Naturalismo. Partiendo del realismo, quisieron algunos autores probar que todo está determinado en el ser humano. Así, por ejemplo, si alguien de extracción baja pretendía ascender, antes o después su origen terminaba determinando su final: la vuelta al principio (tesis expuesta en la novela de Zola, La taberna). Aparte del citado autor, Flaubert y Emilia Pardo Bazán también fueron importantes cultivadores del Naturalismo.

Oda. Sucede aquí que la palabra ha sufrido la trayectoria inversa a la balada y es que si la otra nació como poema y pasó a ser canción, ésta nació como poema destinado a ser cantado, para hoy ser poema destinado a celebrar los hazañas de personas o atributos de cosas como el vino, el amor, la música...

Pánico. El español Fernando Arrabal, el chileno Jodorowsky y el francés Topor inventaron un movimiento artístico que, en palabras de uno de sus creadores -Arrabal-, "es el himno al talento... loco, es el antimovimiento, es el rechazo a la seriedad, es el canto a la fatal ambigüedad...". Y lo llamaron Pánico.

Ripio. La caricatura de tragedia que aún hoy se sigue representando en nuestros teatros, La venganza de Don Mendo, está llena de ellos. Son los ripios aquellas palabras o frases superfluas que se usan con el único fin  de completar un verso.

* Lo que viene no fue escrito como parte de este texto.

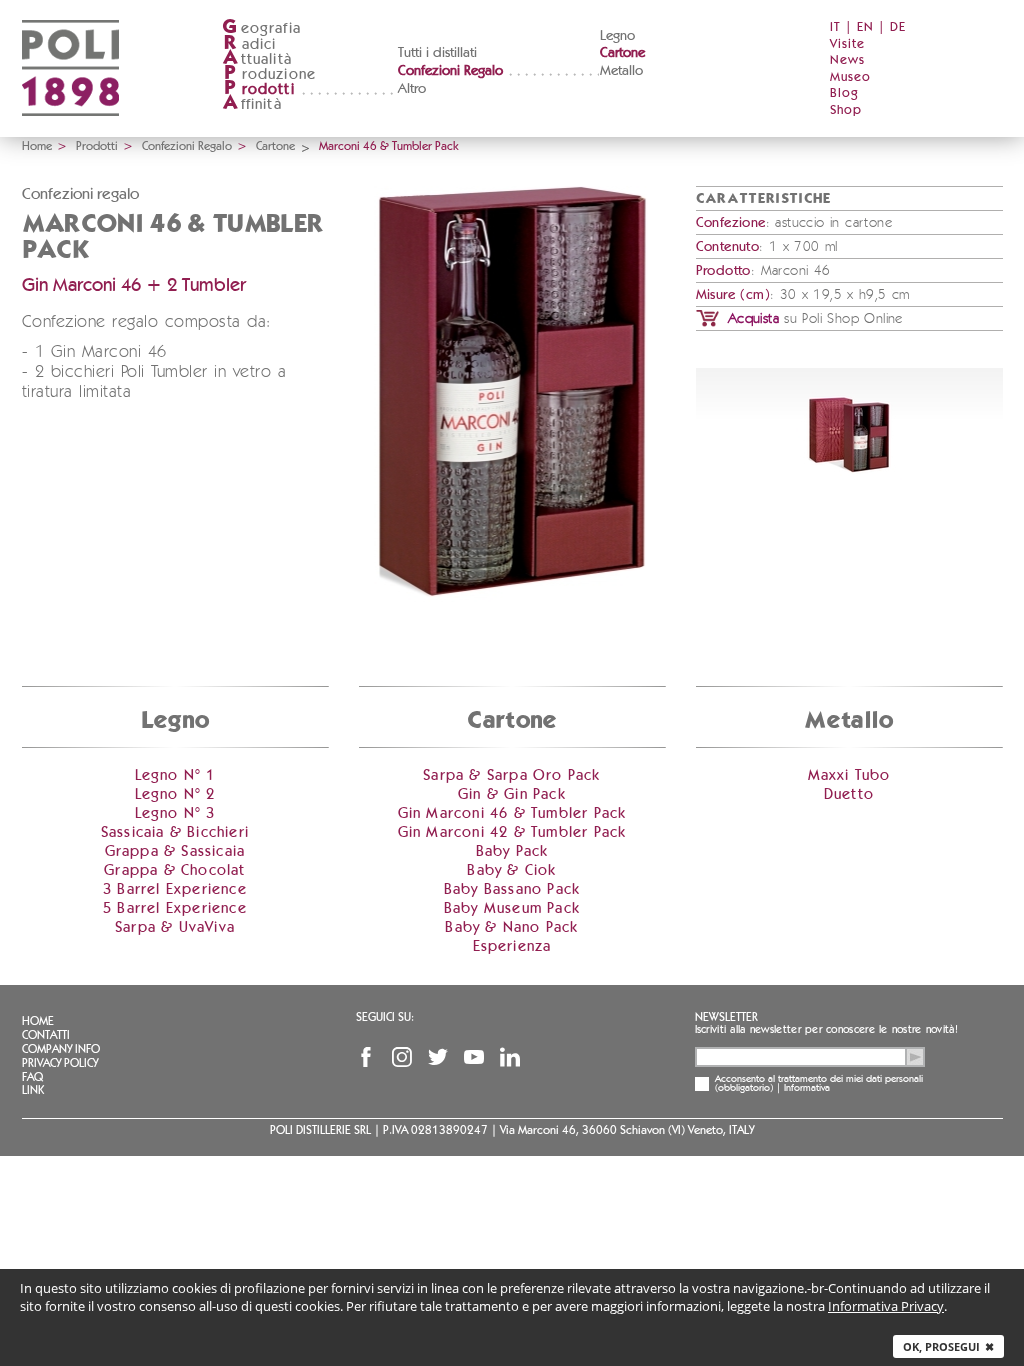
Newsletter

Sayagués. Tan en serio se tomaron el asunto de reflejar el habla de cada cual, que los comediógrafos del Siglo de Oro llegaron a inventar un dialecto artificial que ilustrara el habla arrusticada de los pastores, y lo llamaron, que perdonen los de Sayago, sayagués. Pero tenía su lógica, pues estaba plagado de vulgarismos de la zona.

Tropo. La metáfora, la sinécdoque y la metonimia son los tropos más comunes, y es que con este término se expresa el uso de palabras con sentido distinto al que realmente tienen.

Ultraísmo. "Los motores suenan mejor que endecasílabos" decía Guillermo de Torre, para reflejar la incorporación que este movimiento literario buscaba de los adelantos técnicos a su poesía. Postulado en 1918, el Ultraísmo -Borges sintetizó sus objetivos- quiso despojar a la lírica de todo sentimentalismo, confesionalismo, retórica y adorno, para hacerse con imágenes y metáforas radicalmente impactantes, incluso ilógicas.

Zéjel. Poema popular hispanoárabe cultivado en los siglos XIy XII. En árabe, esta composición poética recibió el nombre de macáddam (moaxaja), por ser su inventor el poeta de origen cordobés llamado Macáddam ben Muáfa el Cabrí.